**Assignment**
Please retype the passage on employers and occupational health advice word for word, starting at "The slightly tongue-in-cheek" and ending at "absence levels low.".

**Text excerpt**
The Society of Occupational Medicine has collated what it has concluded are three common scenarios why employers do, or do not, consider asking for OH advice.
The slightly tongue-in-cheek analysis by the society’s medical appraiser Dr Eva D’Souza outlined a first scenario in which an employer no longer has employees. Or rather, that the employees it once had had either left, been made ill and gone off sick or were now claiming disability discrimination against it.
“Sometimes it is the business culture that is sick and not just the employees. Managing your employee health issues and their work is no different to any other good management practice. If you neglect the financial risks in your business, it will suffer,” said D’Souza.
The second scenario was that the business was already thriving and had good management systems in place, so staff felt valued. Staff retention rates were therefore already high and absence levels low.
In this scenario, the organisation had probably previously already been using HR, health and safety and OH support.

**Data listing**
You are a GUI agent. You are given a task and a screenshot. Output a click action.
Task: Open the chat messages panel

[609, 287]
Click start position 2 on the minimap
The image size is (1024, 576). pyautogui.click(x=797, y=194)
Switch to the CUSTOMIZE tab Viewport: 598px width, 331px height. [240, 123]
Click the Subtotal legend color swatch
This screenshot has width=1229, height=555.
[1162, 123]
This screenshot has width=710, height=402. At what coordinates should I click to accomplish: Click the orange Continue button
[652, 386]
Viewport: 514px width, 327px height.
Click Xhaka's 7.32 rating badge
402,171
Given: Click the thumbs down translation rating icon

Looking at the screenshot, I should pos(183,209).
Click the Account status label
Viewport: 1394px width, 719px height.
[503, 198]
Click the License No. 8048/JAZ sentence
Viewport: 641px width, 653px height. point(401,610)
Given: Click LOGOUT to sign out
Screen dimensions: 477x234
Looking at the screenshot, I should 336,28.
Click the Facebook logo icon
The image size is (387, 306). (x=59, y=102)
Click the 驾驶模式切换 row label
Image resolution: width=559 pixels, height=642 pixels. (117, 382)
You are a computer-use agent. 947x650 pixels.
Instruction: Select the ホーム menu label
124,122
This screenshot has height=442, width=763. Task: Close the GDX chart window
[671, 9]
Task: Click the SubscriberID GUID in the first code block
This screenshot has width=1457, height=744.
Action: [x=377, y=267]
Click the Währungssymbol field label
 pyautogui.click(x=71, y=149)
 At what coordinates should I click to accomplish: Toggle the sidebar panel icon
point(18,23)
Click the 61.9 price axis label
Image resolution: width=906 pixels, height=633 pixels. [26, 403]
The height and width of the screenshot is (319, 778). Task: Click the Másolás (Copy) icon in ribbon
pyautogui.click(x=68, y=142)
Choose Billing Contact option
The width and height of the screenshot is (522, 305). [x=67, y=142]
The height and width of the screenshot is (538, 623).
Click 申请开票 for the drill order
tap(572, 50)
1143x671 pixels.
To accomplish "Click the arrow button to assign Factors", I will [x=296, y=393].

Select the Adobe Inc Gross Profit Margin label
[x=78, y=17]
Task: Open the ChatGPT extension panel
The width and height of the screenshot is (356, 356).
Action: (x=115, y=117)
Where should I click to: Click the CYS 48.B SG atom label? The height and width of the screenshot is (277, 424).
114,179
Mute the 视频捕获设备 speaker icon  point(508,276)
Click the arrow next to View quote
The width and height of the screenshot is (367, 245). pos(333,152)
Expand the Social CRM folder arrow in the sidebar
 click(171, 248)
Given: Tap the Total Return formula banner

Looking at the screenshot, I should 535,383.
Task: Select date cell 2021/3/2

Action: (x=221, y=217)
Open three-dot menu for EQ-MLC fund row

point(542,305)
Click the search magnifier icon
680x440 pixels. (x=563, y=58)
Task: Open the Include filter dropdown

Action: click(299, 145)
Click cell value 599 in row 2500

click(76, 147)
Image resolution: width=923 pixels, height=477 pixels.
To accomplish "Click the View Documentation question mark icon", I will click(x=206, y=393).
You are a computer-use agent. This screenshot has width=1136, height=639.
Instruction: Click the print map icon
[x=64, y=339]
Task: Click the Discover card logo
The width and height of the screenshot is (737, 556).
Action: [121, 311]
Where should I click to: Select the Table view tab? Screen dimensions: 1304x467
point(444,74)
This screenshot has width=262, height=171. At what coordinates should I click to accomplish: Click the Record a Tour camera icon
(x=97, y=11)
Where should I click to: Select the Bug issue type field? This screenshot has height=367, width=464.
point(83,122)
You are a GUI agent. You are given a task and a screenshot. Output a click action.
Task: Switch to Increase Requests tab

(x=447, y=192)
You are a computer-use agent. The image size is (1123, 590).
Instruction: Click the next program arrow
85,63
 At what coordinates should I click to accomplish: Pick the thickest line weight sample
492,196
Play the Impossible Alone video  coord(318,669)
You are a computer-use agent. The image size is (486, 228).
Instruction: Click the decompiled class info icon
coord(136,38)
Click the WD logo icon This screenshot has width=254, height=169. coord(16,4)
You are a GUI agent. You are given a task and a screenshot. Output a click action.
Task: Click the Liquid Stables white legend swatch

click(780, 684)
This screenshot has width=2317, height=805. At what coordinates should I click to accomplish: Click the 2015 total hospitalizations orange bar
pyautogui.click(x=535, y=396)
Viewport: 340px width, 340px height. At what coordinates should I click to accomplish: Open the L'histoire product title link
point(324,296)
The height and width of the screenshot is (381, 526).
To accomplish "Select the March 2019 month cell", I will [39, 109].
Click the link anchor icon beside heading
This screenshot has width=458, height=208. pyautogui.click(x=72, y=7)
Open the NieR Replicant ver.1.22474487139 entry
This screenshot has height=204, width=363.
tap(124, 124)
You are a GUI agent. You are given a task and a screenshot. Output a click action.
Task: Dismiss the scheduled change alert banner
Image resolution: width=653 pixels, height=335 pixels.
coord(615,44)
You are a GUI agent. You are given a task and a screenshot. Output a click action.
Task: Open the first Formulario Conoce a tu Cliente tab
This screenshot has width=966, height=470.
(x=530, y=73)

**Solution**
The slightly tongue-in-cheek analysis by the society’s medical appraiser Dr Eva D’Souza outlined a first scenario in which an employer no longer has employees. Or rather, that the employees it once had had either left, been made ill and gone off sick or were now claiming disability discrimination against it.
“Sometimes it is the business culture that is sick and not just the employees. Managing your employee health issues and their work is no different to any other good management practice. If you neglect the financial risks in your business, it will suffer,” said D’Souza.
The second scenario was that the business was already thriving and had good management systems in place, so staff felt valued. Staff retention rates were therefore already high and absence levels low.